Come è cambiato il mio texas hold’em

Proprio ieri, dopo una partita persa, ho deciso di sospendere la mia sessione di Texas Hold’em heads up, conclusa con un passivo di 12 buy-ins, per analizzare cosa stavo combinando: il mio gioco infatti era diventato eccessivamente loose ed aggressive e mi trovavo spesso in situazioni di all in preflop con mani non adatte allo scopo. Inoltre ho notato la tendenza a giocare ogni top pair come se fossero le nuts: top pair è sicuramente un ottima mano nel Texas Hold’em ma da qui a considerarla come una mano con cui spingere sempre tutto lo stack c’è una bella differenza. Io stavo seguendo questa strada troppo spesso trovandomi ad avere a che fare con mani migliori della mia quando ottenevo action al tavolo. Un comportamento decisamente negativo.

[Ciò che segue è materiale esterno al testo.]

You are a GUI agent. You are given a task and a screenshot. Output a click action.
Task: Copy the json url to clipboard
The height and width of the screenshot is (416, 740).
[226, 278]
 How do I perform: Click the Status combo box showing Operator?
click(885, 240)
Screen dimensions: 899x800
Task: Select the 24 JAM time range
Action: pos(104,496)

Cosa ho fatto per rimediare

Giocando un Texas Hold’em scarso ho quindi deciso di prendermi qualche giorno di riflessione, analizzando le mie precedenti sessioni per riportare il mio gioco alla normalità e ristabilire il mio ROI ai livelli consoni: di certo non il ROI negativo che ho sperimentato in queste due settimane. Spesso infatti si pensa che l’esito di una partita di Texas Hold’em sia dovuto alla fortuna, magari perché abbiamo perso un coin flip. Non si considera il fatto che attraverso un buon e solido gioco non ci saremmo presi quel flip, e magari avremmo vinto la partita senza tale rischio magari causato dall’eccessiva fretta di chiudere la sfida. Alla prossima settimana per nuovi sviluppi.